Wesley, you'd be welcome to comment more on this. But essentially, when and if we do that, we would want to have consistency between the transportation ATB and the electricity side of things, and have the electricity side deal with the distinctions for electricity, like what kind of device would be using the hydrogen. On the transportation side of things, you can see, if you jump over there, that we have quite a number of different pathways, everything from steam methane reforming to renewable hydrogen via electrolysis and using renewable electricity generation. So that's kind of our status on hydrogen. Thanks for that question.

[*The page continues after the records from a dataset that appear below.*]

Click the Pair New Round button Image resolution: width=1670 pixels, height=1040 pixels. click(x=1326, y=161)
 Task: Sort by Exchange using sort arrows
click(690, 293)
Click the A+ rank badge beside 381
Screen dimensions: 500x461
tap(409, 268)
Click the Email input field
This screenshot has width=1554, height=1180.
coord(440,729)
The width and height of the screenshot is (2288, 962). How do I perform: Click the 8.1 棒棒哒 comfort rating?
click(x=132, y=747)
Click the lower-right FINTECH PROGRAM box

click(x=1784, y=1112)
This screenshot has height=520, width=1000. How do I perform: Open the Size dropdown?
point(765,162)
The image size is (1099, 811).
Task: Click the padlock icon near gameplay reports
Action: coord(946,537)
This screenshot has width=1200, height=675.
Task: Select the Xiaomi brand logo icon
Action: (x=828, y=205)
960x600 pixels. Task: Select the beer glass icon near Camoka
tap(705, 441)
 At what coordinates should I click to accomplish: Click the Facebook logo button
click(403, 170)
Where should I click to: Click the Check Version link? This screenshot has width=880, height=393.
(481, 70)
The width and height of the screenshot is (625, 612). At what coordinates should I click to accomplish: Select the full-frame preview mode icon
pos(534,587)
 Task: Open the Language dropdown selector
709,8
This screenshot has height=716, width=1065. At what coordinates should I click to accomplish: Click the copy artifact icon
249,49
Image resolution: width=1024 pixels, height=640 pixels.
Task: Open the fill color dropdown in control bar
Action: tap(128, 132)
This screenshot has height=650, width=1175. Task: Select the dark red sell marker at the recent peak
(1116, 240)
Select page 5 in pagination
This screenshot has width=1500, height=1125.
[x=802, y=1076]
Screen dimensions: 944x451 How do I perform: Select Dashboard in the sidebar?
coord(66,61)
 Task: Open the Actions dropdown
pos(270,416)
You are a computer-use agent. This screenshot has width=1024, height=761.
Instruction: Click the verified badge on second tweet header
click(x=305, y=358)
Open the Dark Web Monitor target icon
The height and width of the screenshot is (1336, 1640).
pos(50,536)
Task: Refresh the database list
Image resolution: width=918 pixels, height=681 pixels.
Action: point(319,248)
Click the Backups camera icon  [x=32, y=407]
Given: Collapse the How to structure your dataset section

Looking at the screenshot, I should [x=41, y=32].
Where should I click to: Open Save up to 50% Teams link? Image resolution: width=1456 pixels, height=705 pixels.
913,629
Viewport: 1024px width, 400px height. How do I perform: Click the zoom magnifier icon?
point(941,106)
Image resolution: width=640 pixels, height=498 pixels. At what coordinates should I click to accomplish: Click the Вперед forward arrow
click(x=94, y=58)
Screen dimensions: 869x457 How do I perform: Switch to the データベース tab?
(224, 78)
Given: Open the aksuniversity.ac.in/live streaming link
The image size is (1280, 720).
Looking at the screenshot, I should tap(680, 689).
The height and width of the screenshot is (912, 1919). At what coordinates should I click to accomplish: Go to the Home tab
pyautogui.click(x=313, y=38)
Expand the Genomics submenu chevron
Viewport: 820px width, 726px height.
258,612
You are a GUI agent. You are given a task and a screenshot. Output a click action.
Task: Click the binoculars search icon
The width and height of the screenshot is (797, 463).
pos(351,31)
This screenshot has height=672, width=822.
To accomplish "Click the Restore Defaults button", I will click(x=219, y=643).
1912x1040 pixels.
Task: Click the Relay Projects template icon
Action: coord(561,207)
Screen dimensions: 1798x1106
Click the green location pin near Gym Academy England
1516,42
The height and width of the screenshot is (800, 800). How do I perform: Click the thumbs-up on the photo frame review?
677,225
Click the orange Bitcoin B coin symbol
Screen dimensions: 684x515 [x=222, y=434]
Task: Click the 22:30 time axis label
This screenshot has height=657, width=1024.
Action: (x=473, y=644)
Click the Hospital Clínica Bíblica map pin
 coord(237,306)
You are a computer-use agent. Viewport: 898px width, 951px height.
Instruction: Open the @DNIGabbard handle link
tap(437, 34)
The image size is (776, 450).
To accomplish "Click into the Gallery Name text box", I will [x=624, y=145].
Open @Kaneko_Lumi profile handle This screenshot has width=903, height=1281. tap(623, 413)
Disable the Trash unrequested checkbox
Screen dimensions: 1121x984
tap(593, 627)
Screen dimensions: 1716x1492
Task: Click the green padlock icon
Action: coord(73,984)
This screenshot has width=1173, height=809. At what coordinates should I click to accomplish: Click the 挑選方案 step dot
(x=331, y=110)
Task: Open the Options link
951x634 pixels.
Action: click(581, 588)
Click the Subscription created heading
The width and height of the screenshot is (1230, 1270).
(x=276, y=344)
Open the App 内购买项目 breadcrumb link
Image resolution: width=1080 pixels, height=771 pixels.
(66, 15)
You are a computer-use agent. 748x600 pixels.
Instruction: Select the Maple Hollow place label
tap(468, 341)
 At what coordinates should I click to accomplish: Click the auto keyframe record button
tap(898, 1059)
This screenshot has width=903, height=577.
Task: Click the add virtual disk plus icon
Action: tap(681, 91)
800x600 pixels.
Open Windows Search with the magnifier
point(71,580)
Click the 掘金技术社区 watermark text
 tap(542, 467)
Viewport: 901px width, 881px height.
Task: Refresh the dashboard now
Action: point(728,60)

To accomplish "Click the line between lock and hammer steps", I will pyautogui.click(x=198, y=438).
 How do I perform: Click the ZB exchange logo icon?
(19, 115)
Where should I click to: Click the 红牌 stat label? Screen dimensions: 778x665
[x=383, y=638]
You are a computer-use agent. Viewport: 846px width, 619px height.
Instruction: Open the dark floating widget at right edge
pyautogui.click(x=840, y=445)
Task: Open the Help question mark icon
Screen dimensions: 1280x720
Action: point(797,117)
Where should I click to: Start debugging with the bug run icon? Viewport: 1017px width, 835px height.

>>Brian Mirletz: Thank you. And yeah, I'm not seeing any questions that we haven't answered at this point. >>Laura Vimmerstedt: Okay. Brian, are there any questions that you thought were particularly interesting to highlight for the whole group? >>Brian Mirletz: Sure. I think there was a question about changes in fixed O&M costs for this year's ATB versus last year's ATB, and this one was for Dave. >>Laura Vimmerstedt: Dave, it looks like you're still muted.

>>David Feldman: Sorry. Double muted again. Thanks. I think, as I mentioned in the talk briefly, you know, between this year and last year, there's a bunch of costs that are not considered traditional O&M, and so when people talk about O&M, they don't typically think of these costs, and they might be included in a more detailed model.

But because a lot of these numbers get used solely without _____ detail, we thought it would be appropriate to include those things in this year's modeling efforts. So the five additional categories that we include are land lease costs, property taxes, insurance, asset management, and security. And we get that information from reports that LBNL put out in 2020, where they did a survey of a bunch of – from the leading asset managers for PV and wind. So we're hoping to get more detail on that in the coming years, as far as how those numbers vary across the US. And certainly, there's a lot of interest in changing insurance costs for PV and wind recently in light of natural disasters, hail and tornados, hurricanes and things like that.

I hope that's helpful. >>Brian Mirletz: Yes. Thank you.

>>Laura Vimmerstedt: Okay. Any other questions? >>Brian Mirletz: Like I said, I think the analysts did a great job of answering things via text during the presentation, so I think unless anyone has a last minute question they'd like to pose, I think we might be all set. >>Laura Vimmerstedt: All right.

Well, I see 41 attendees who are still there who must be wondering something. So I'll hold the line for another minute. And if any of the questions that we posed – if you need more information, please don't hesitate to reach out to us. And please do register as an ATB user, and we'd be happy to try answer anything that you might think of later as well.

So unless there's anything else, going once, going twice, I'd like to thank all of our panelists very much, and thanks to all the attendees, and please enjoy the ATB.